El recorrido de “Pez Tres” (primer disco con Fósforo García en el bajo) empezó al igual que el disco con “Ahogarme” pero luego generó un camino particular. Así pasaron “El desengaño”, “Y la calma”, “El fútbol por lo menos les enciende el alma”, “El cuerpo es un momento”, “Siesta”, “Tapas de discos y pósters de la Pelo” y finalizó con “Miedo” y “Yalumbraba” casi unidas. Escuchar las canciones sirvió para entender como el grupo fue trasformando su sonido al punto de que del sonido rabioso y crudo que caracteriza aquel disco, casi no tiene protagonismo. Entonces estas canciones parecen literalmente otras después de veinte años, por lo que es interesante disfrutar de versiones de “El fútbol…” o de “El cuerpo…” o “Yalumbraba” que son bastante distintas de las originales pero que conservan esa impronta melódica, por momentos jazzera, blusera y progresiva que siempre acompañó a la banda. En este punto mucho de la transformación pasa por el aporte de Juan Ravioli desde los teclados, sintetizadores, voces y guitarras; demostrando su capacidad para retomar aquellas canciones en las que no fue parte del proceso de composición y hacerlas suyas a través de arreglos y atmósferas nuevas.

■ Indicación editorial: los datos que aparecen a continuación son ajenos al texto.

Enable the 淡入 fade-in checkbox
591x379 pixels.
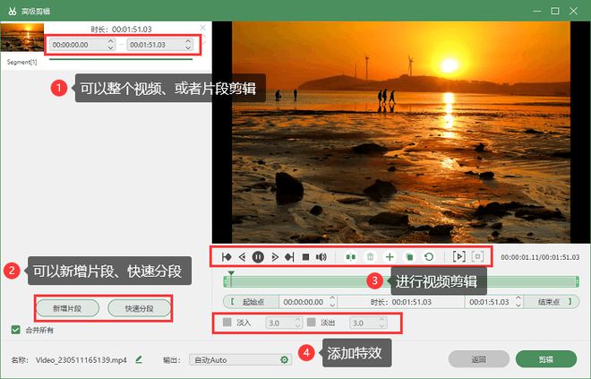227,323
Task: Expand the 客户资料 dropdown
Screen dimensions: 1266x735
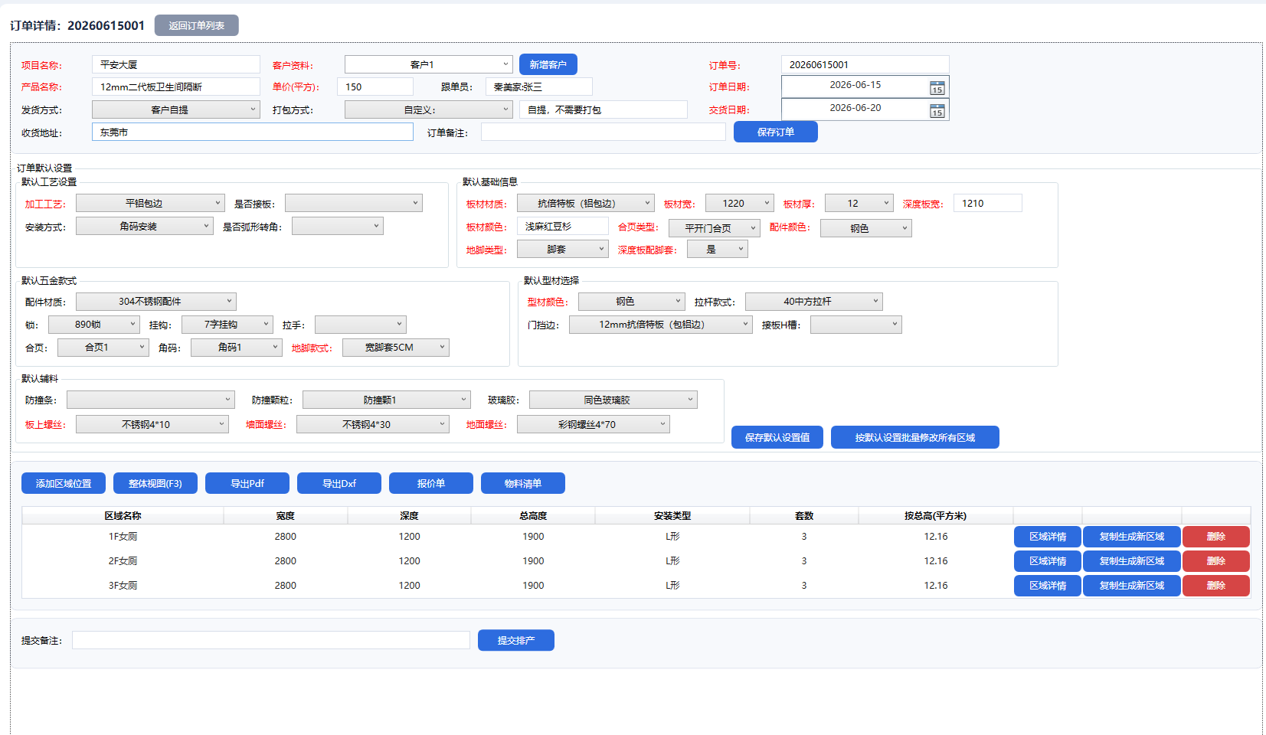Action: (429, 64)
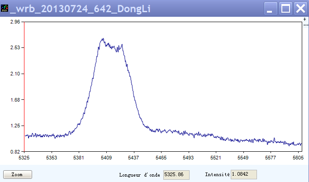Click the Intensité label

click(217, 175)
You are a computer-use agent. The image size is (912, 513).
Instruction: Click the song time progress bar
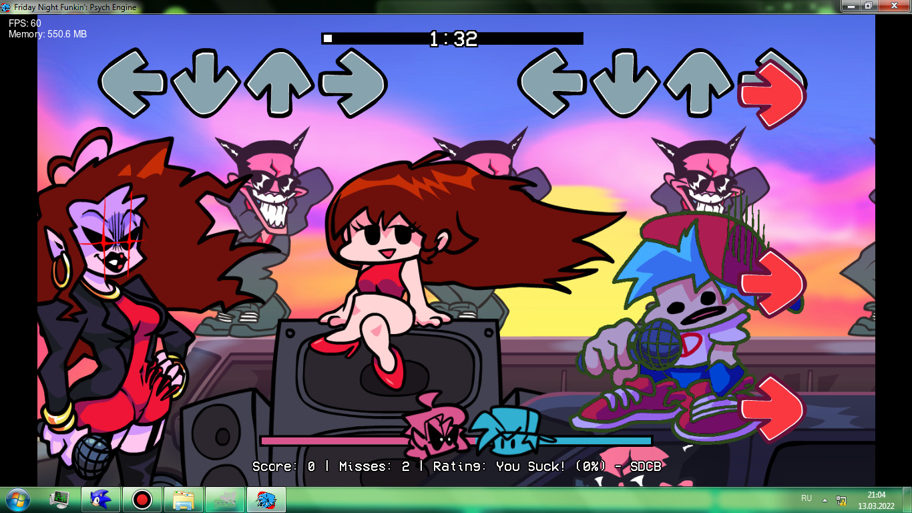coord(452,39)
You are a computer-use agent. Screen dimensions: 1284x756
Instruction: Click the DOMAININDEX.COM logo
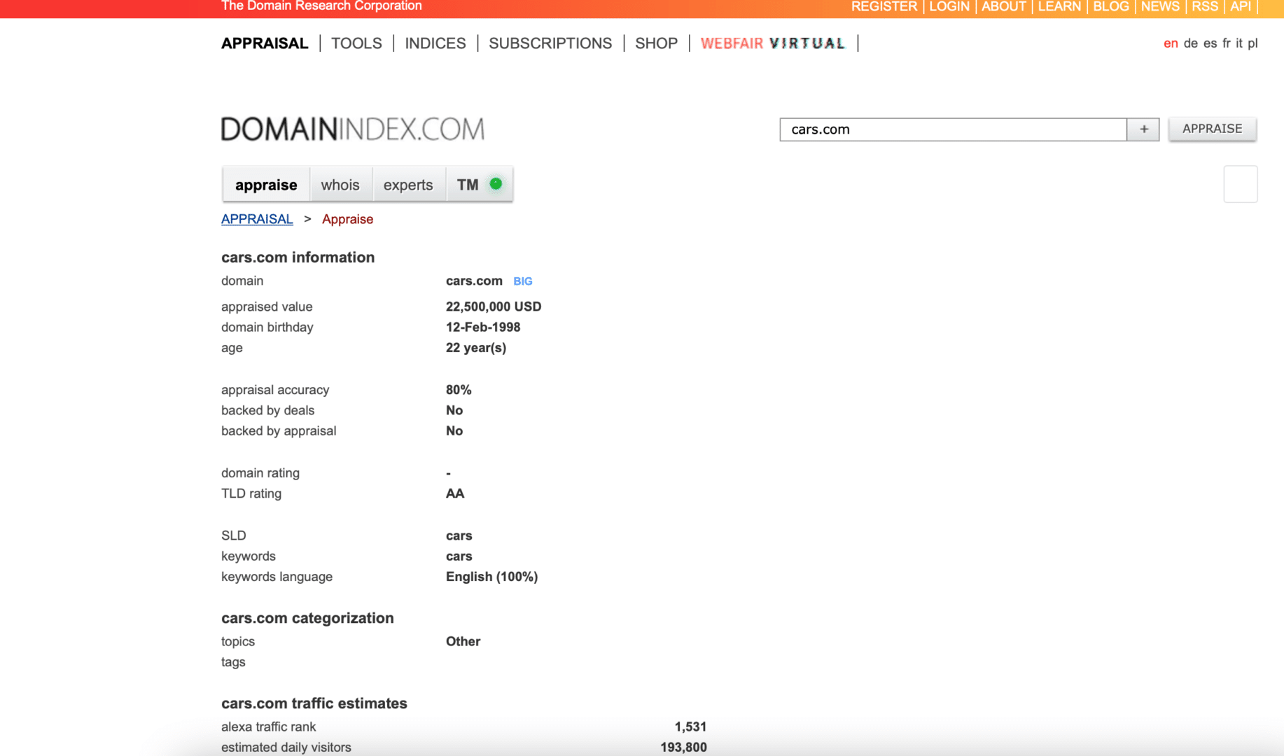coord(353,130)
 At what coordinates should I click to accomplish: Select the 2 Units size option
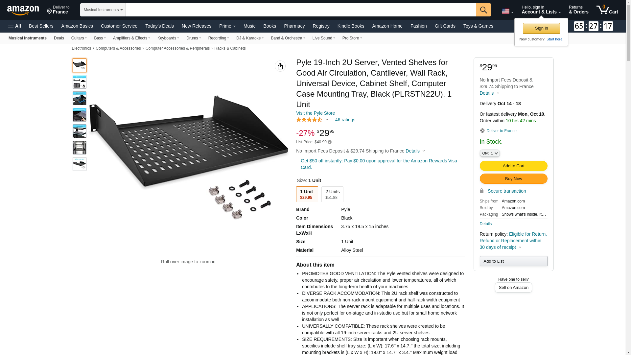[x=332, y=194]
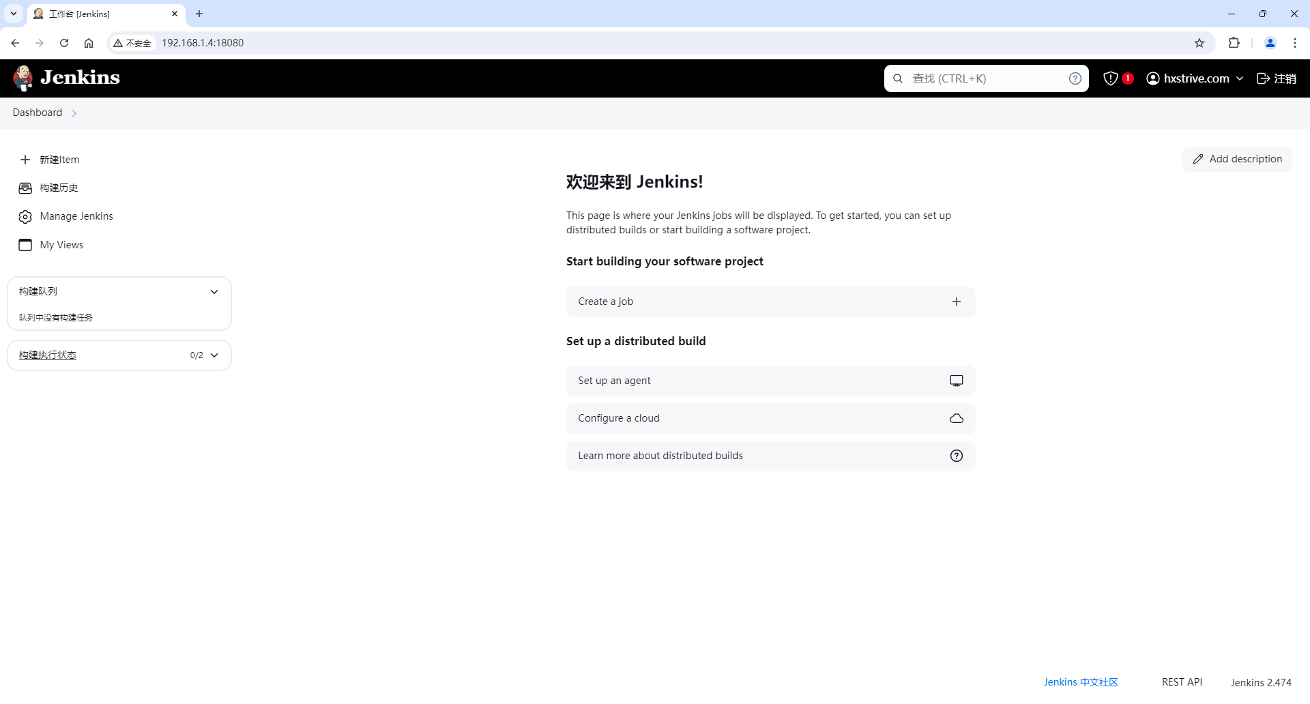
Task: Open the hxstrive.com user dropdown menu
Action: [x=1239, y=78]
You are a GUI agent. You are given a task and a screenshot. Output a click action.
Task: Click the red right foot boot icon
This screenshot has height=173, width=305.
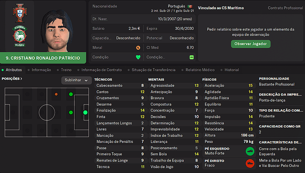[250, 163]

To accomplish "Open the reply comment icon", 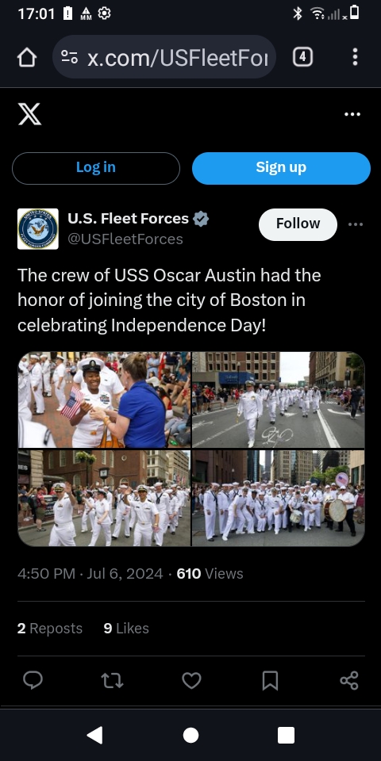I will pyautogui.click(x=33, y=680).
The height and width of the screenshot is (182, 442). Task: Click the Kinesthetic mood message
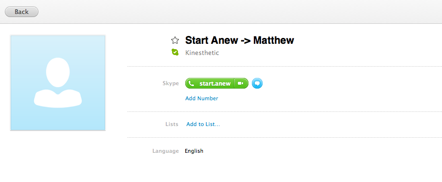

La última parte parte del show dio inicio con dos canciones nuevas “Por amor” y “Arte Arcaico” que parecen seguir la lógica cancionera y de “Rock Nacional” (más la primera que la segunda en donde hay algún riff un poco más pesado) algo que ya venía insinuándose en las últimas grabaciones del grupo. Enseguida Mimi Maura y Sergio Rotman fueron invitados para participar en un par de canciones. La primera tuvo al dúo mostrando una gran versión de “Noche románticas en sótanos húmedos” una canción que Ariel Minimal aportó cuando era parte de ellos en El Siempreterno. Luego, solo Mimi fue parte de una versión de “El almaherida” de Flopamanzaminimal que tal vez sintió la falta de un ambiente más íntimo para encontrar más color y sutileza.

El cierre sin bises por una cuestión de tiempo tuvo entre otras, la oscuridad de “Craneos”, la potencia cuasi stoner de “Último acto” y dos canciones que sirvieron como una declaración de principios equivalente a las que mencionamos al principio. Por un lado “Rompe el alba/Lo que se ve no es real” dejó en claro que todavía la banda se siente convocada por aquello que los une desde hace un largo tiempo. “Introducción declaración adivinanza” conocida popularmente como “Malambo” dejó sonado la frase “Voy a morir de viejo, no voy a estar zarpado, no tengo nada que ver con tu idea del rock” casi como un mantra que sirve para definir la actualidad Pez. En una argentina que ha cambiado, el compromiso como varones debe ser el de deconstruir nuestras propias prácticas y el rock debe ser parte de ese proceso. Es una necesidad concreta de un aquí y un ahora. A fuerza de lucha y militancia la mujer ha logrado visibilizar su voz, sus reclamos y su lucha. Necesitamos de aquí en más que haya una nueva idea de rock. Ese es el principal desafío para que de aquí en más las cosas verdaderamente cambien. Veremos qué sucede.